▶ **Exercise description**: With the pictures omitted, repeat exactly the lines below starting with the line that has "The image size" and going on through the line that has "Viewport: 665px width, 625px".

▶ **Available data**:

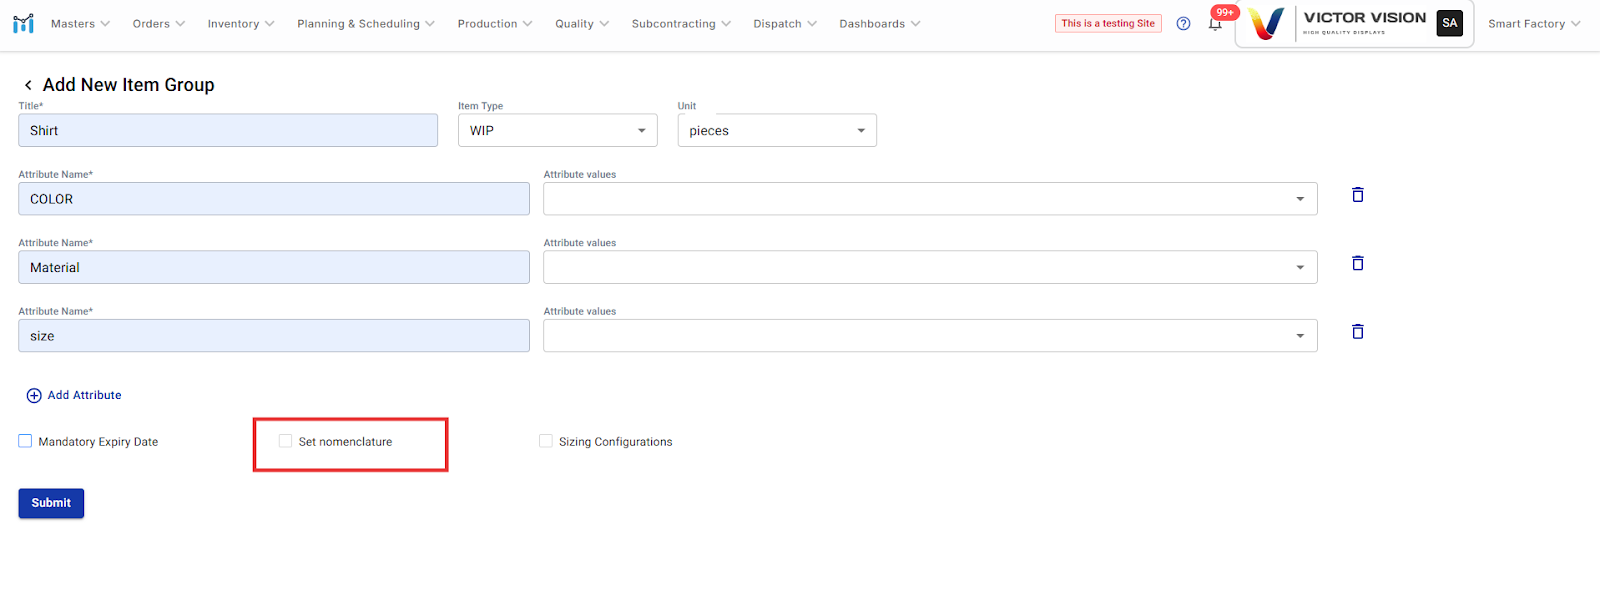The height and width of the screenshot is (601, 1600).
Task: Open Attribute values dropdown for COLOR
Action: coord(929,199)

...

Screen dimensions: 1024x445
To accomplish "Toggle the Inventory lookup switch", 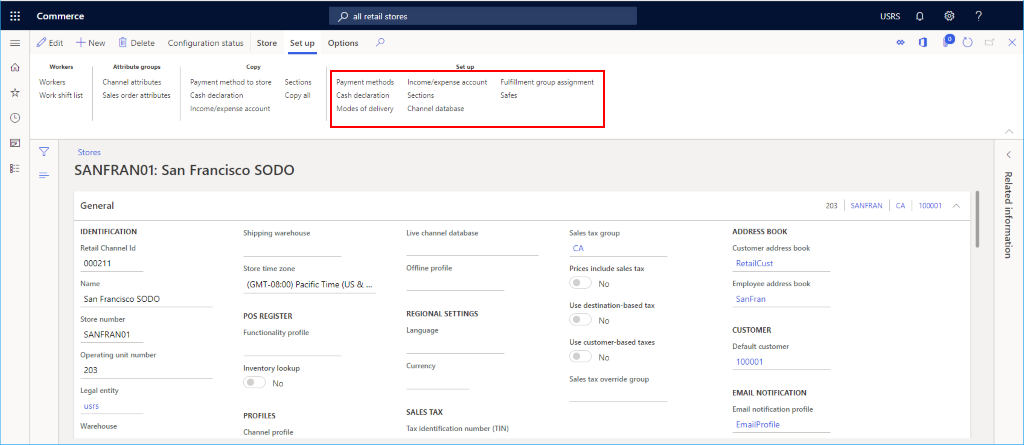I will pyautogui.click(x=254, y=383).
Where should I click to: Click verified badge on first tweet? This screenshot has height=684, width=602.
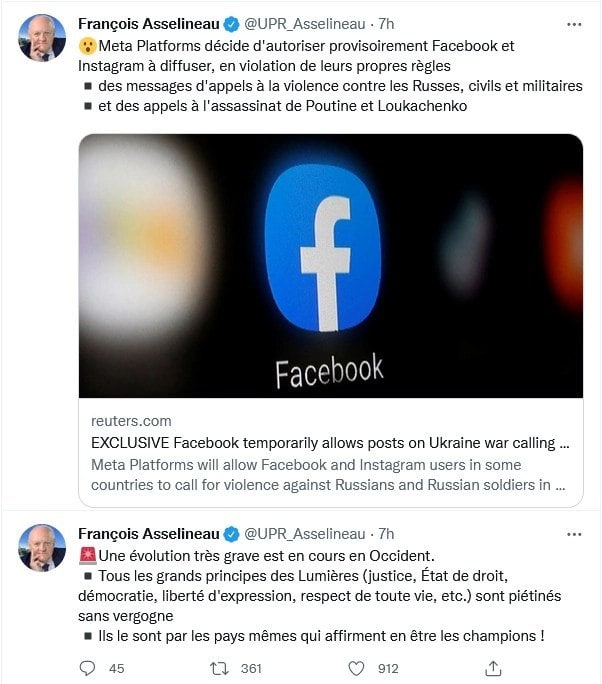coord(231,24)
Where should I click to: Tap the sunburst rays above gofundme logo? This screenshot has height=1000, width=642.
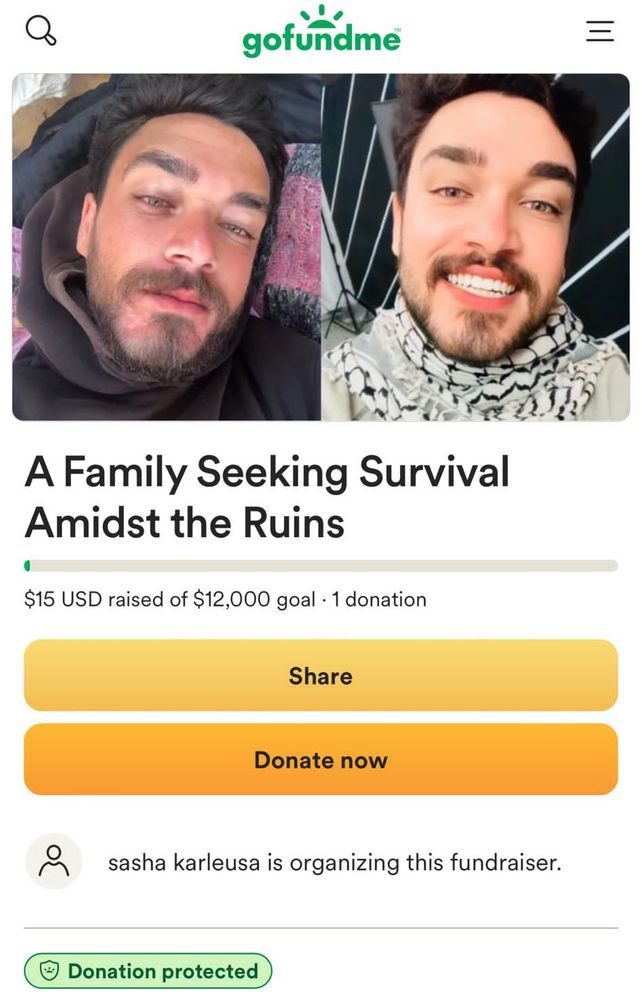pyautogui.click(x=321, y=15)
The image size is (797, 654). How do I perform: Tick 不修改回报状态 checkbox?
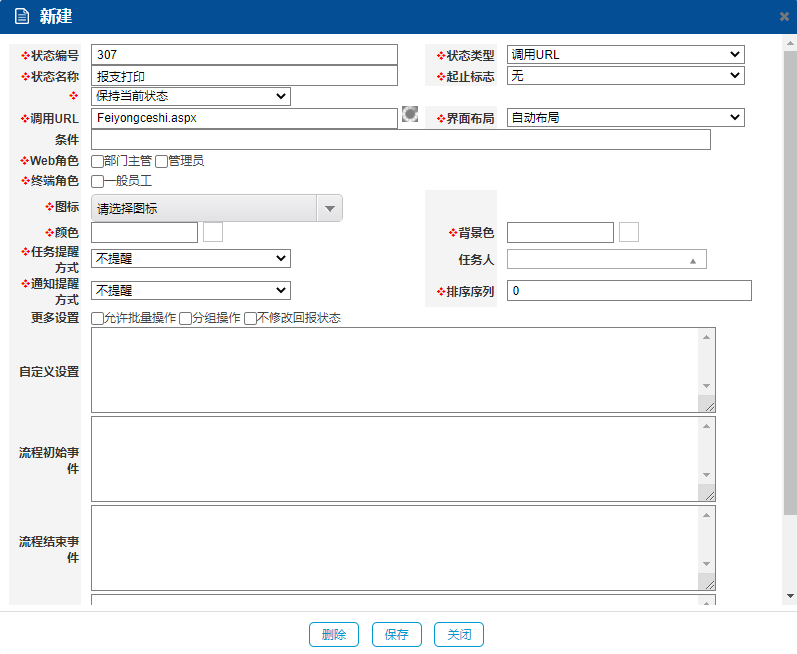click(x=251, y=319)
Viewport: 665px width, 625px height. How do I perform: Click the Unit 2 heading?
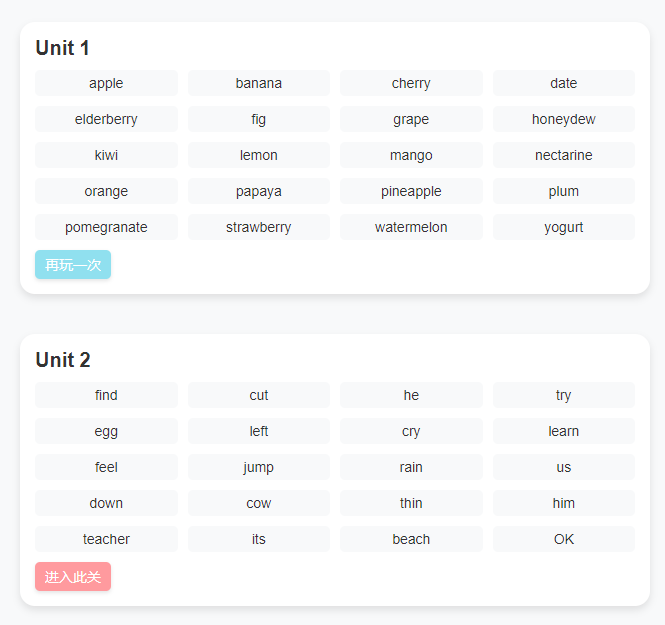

▶ **Reply to the task**:
The image size is (797, 654). How do I perform: Tick 不修改回报状态 checkbox?
click(x=251, y=319)
Viewport: 665px width, 625px height. How do I perform: Click the Unit 2 heading?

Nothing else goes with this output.